# [Directions for this task]
Copy every line of the data that includes the string "will".

# [Data supplied]
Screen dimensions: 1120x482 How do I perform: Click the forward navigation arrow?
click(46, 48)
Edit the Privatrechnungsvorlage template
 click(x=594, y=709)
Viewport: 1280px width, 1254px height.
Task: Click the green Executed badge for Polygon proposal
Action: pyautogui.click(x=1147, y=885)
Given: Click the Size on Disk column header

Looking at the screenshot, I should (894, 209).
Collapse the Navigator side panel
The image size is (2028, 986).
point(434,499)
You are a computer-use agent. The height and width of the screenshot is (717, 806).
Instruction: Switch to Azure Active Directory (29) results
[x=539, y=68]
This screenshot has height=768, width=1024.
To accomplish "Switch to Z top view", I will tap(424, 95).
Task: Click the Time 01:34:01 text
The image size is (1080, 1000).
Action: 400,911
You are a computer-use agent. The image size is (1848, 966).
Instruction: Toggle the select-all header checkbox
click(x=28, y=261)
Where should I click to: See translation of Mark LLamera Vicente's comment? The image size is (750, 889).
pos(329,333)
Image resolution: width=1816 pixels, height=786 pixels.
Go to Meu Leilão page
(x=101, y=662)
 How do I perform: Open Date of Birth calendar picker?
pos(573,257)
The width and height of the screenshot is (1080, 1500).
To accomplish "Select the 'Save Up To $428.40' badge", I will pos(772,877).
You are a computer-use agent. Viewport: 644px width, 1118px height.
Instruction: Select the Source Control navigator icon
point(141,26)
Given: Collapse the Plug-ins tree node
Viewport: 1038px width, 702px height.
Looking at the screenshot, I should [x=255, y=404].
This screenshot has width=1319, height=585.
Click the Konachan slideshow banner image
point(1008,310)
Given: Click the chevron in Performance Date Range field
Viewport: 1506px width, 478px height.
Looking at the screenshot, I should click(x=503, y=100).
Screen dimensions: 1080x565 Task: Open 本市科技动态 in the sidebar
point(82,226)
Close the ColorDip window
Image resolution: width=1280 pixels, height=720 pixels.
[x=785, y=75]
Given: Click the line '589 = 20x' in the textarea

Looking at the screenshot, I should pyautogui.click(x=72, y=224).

# [Response to this exercise]
To accomplish "Switch to Z top view", I will tap(424, 95).
To accomplish "Select the 'Save Up To $428.40' badge", I will pos(772,877).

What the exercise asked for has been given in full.